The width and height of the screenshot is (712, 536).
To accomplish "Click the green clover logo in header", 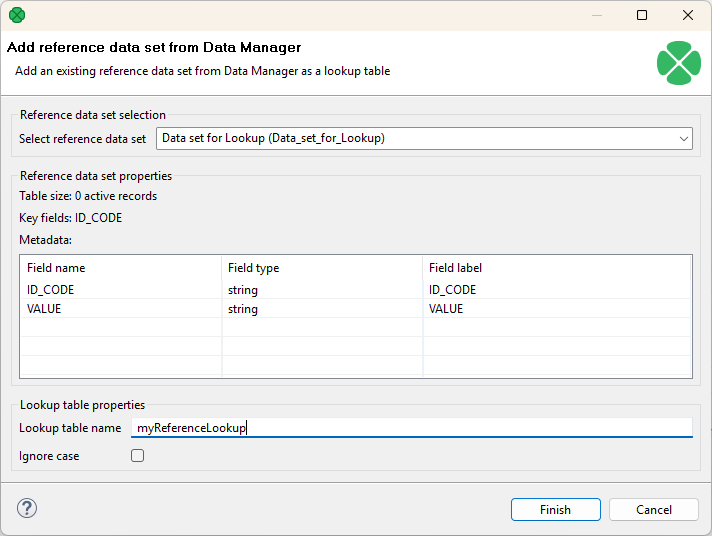I will [678, 63].
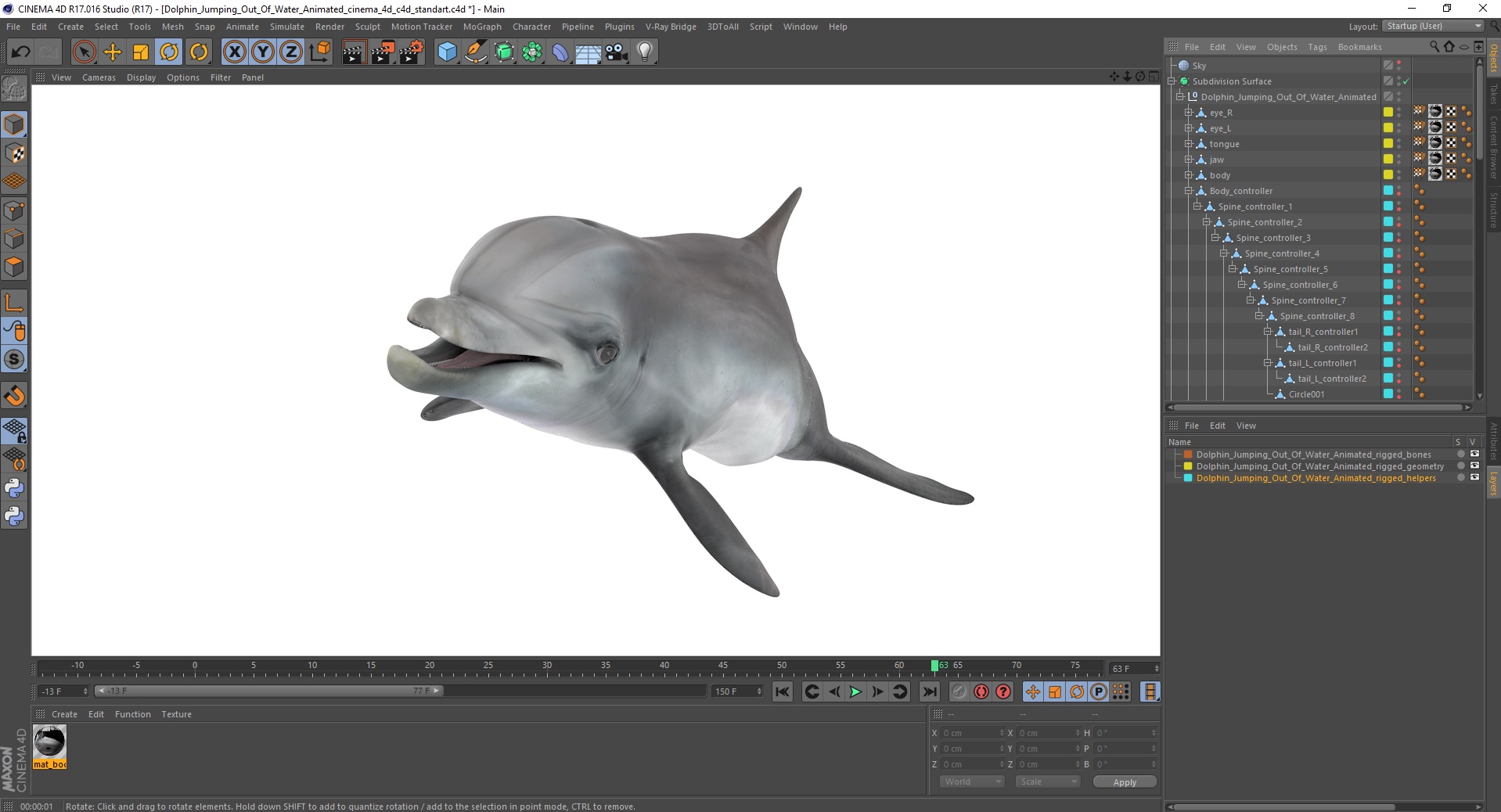Open the MoGraph menu
Viewport: 1501px width, 812px height.
coord(481,27)
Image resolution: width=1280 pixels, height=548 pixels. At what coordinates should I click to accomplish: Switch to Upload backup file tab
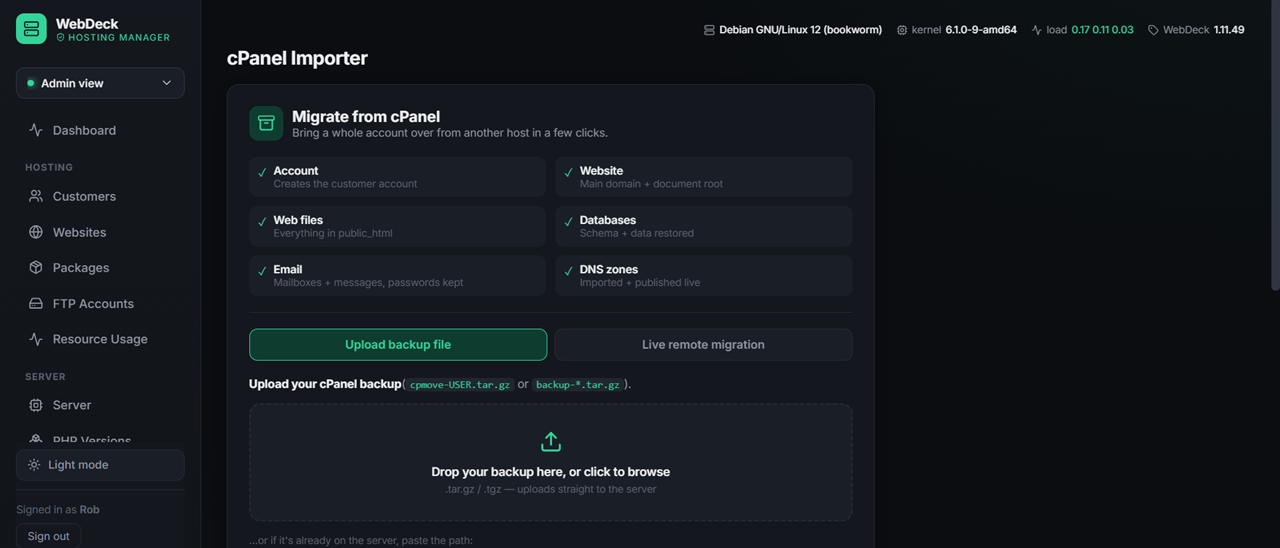point(398,344)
====
Aim:
Put the data from the line containing "Image resolution: width=1280" through the end of the data into a Markdown table with the columns Row and Content, numbering each line and omitting blank lines. Leave the pictures out.

Right answer:
| Row | Content |
|---|---|
| 1 | Image resolution: width=1280 pixels, height=548 pixels. At what coordinates should I click to accomplish: Switch to Upload backup file tab |
| 2 | point(398,344) |